“My mother was her own Ellis Island,” Luis Torres says about his mother, a Salvadoran immigrant, who fled the civil war and found refuge in California in the 1980s.
“Everybody has come through her door, [staying at] her apartment while they established themselves in the U.S. and that would not have happened had she not come here,” Torres recalls. ‘Everybody’ included close family, such as uncles who rejoined his mother in the United States.
Torres, interviewed in New York as part of a video series for Immigrant Heritage Month, is one the 18 million children of immigrants born in the U.S., representing the diverse face of America.

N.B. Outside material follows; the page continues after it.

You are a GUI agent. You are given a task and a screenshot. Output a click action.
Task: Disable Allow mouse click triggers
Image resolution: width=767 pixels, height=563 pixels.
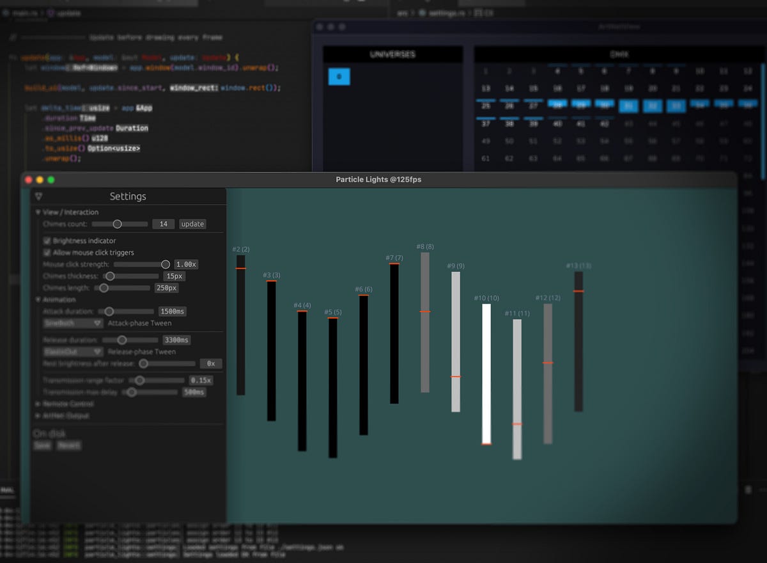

Torres, who is in graduate school, currently works for an international public health organization in Manhattan.
The U.S. has more immigrants than any other country in the world with an estimated 46 million residents having been born outside the country.
Representing more than 13 percent of the U.S. population, the population of immigrants is also very diverse, with just about every country in the world represented, according to the Pew Research Center.

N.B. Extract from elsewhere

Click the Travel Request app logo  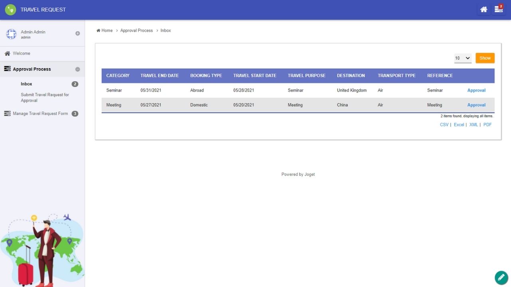(10, 10)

Contrary to prevailing mainstream narratives, immigrants, especially children and grandchildren of immigrants, have made important contributions across many realms: artistic, culinary, athletic, scientific and technological.
In 2011, an immigration reform group, the Partnership for a New American Economy found that more than 40 percent of companies in the Fortune 500 were founded by immigrants or the children of immigrants.
As a result, the companies created by immigrants who came from all over the world — India, Britain, Canada, Israel, China and Russia among many other locations — have added several thousands of jobs to the U.S. economy.
Many of the companies created by immigrants have also transformed our lives forever like Google whose co-founder is an immigrant from Russia or Apple which was co-founded by Steve Jobs, the son of Syrian immigrants.
Immigrants and children of immigrants do well in turning ideas into successful ventures. In fact, an immigrant’s heritage may offer certain creative advantages like resilience and determination to succeed, a curiosity and openness to innovation and an attraction to high-risk pursuit.
Almost by definition, immigrants are risk-takers.
They give up the comfort of their home and familiarity to seek new opportunities. Many are aware of the challenges that lay ahead yet that leap into the unknown means that they will not be easily deterred from their goals.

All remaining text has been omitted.